### WHAT TO WORK ON
Repeat the records word for word, beginning at the line that contains "Given: Click ns5.hipposerve.net" and stopping after the line that contains "Looking at the". Leave the pictures out of your answer.

DATASET RECORDS start

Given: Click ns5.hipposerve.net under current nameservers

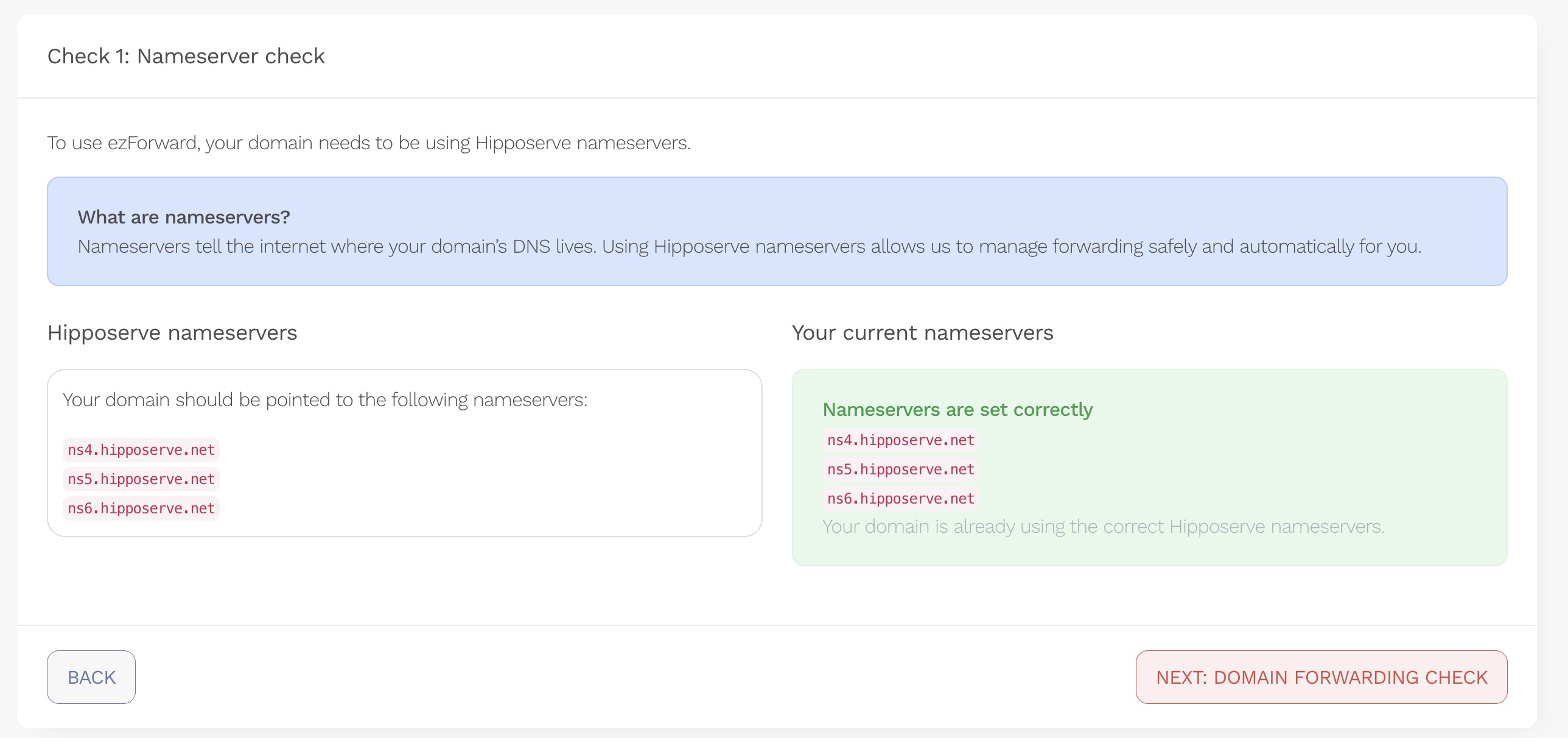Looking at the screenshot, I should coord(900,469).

DATASET RECORDS end
DATASET RECORDS start

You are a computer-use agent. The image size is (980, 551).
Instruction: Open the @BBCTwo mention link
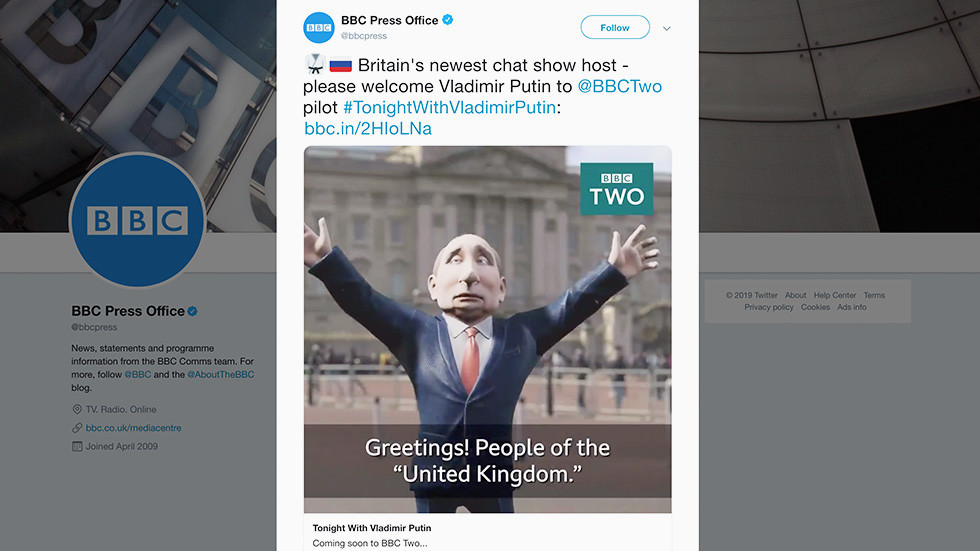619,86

DATASET RECORDS end

### RESULT BELOW
Given: Click ns5.hipposerve.net under current nameservers

Looking at the screenshot, I should coord(900,469).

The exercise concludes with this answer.